▶ _TASK DETAILS_: Out of the lines below, please list those that hold the string "Switch".

Collected data:
· · · · ·
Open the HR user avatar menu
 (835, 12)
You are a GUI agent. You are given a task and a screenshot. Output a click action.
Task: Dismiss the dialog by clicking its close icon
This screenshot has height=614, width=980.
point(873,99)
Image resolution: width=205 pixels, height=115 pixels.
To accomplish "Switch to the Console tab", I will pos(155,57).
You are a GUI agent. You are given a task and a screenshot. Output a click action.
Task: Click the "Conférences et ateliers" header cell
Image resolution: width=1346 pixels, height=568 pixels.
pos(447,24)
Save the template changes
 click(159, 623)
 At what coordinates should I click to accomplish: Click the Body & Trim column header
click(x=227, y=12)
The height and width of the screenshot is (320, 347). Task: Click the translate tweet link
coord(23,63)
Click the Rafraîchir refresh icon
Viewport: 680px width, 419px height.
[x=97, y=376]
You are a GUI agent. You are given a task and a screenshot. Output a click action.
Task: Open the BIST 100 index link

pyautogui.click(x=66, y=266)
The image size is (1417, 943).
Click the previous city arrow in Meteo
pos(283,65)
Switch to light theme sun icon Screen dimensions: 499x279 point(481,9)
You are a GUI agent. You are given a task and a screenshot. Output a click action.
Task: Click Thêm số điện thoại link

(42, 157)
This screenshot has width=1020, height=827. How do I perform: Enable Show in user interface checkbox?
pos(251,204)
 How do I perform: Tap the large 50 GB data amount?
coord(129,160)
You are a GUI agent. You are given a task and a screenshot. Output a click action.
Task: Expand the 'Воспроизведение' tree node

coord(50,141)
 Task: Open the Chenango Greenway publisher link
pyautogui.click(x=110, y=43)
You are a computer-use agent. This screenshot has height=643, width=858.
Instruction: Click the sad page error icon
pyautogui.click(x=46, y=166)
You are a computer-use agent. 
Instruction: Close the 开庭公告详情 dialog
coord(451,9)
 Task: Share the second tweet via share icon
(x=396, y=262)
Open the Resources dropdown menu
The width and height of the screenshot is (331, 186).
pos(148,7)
· · · · ·
▶ _FINAL ANSWER_:
To accomplish "Switch to the Console tab", I will pos(155,57).
Switch to light theme sun icon Screen dimensions: 499x279 point(481,9)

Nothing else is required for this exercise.